レプリカを手に取ると、茶碗の中心にずっしりした重みを感じる。「この『重心が落ちる』感触が手取りのよさの理由のひとつ。だから手にとると気持ちが落ち着く」と上田氏は話す。次郎坊の重さは272グラム。レプリカは68グラム足りなかった。そこで高台部分を金属に置き換え、重心をずらすことなく重さをぴたりと合わせた。茶碗の表面がかさっとしている質感や釉薬(ゆうやく)の鉄分の赤みも再現した。レプリカを実物の前に設置し、さわりながら鑑賞してもらう展示を計画する。
仏像の断面も
九州国立博物館は「ならべてわかる本物のひみつ 実物とレプリカ」展を23日まで開催。縄文時代の火焔(かえん)型土器、阿弥陀如来坐像など6点の文化財の実物とレプリカ、再現文化財(素材や技法も忠実に再現した文化財)が並ぶ。仏像の断面を見られるのもレプリカならでは。X線CTスキャナーで測定したデータをレプリカ作りにも生かしている。

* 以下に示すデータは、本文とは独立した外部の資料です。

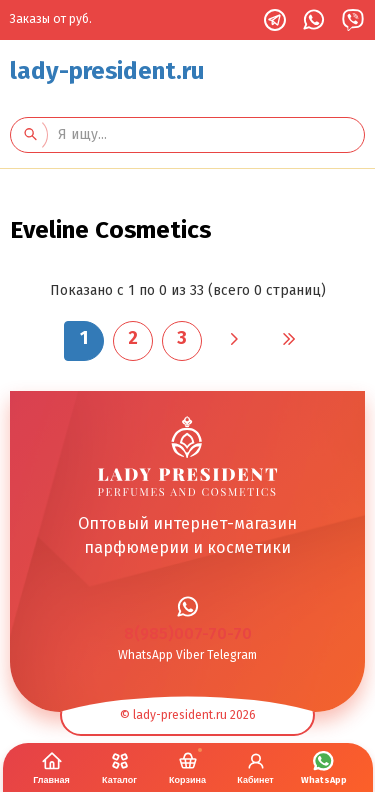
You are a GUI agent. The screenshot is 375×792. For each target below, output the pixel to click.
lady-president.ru (107, 70)
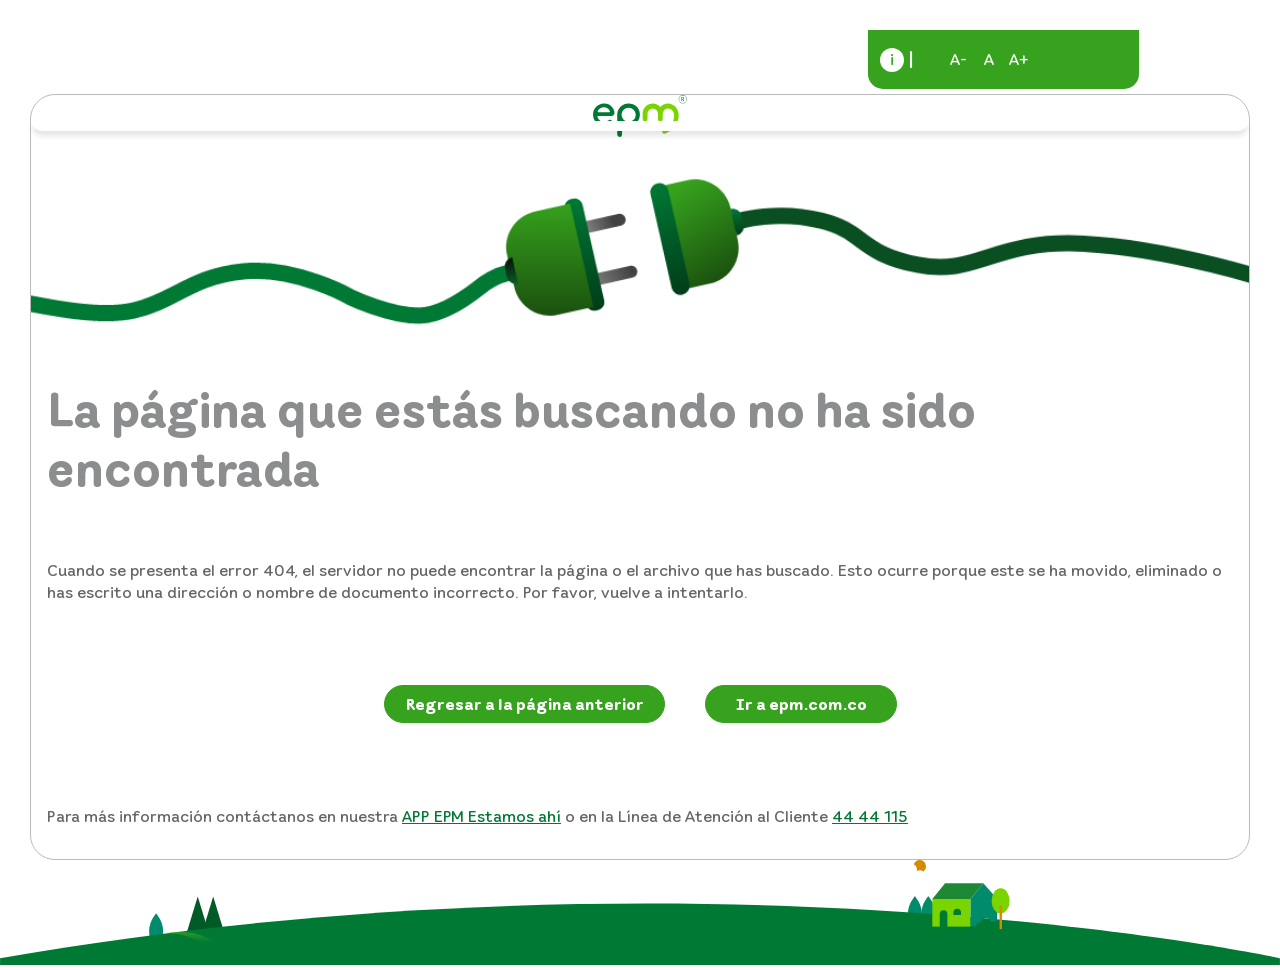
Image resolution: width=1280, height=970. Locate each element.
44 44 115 (870, 816)
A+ (1019, 59)
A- (958, 59)
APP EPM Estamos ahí (481, 816)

「美術品や文化財の鑑賞において、さわることは有効な手立てだということが広く認識されてきた」と同館主任研究員の加藤小夜子氏は指摘する。たとえば展示中の火焔型土器は開口部が波状の突起で縁取られている。「指を置くとぴったりはまるので、指で押してかたどったとも考えられる。祭事などで皆で指を置き、共に祈ったのかもしれない。触れることでさまざまな想像が膨らむ」と話す。残念ながら同展はコロナ禍のため見るだけの展示に変更された。しかし視覚障害者や子供、外国人ら多様化する来場者のため、文字や知識だけに頼らない体感型の鑑賞は今後より一層求められていくだろう。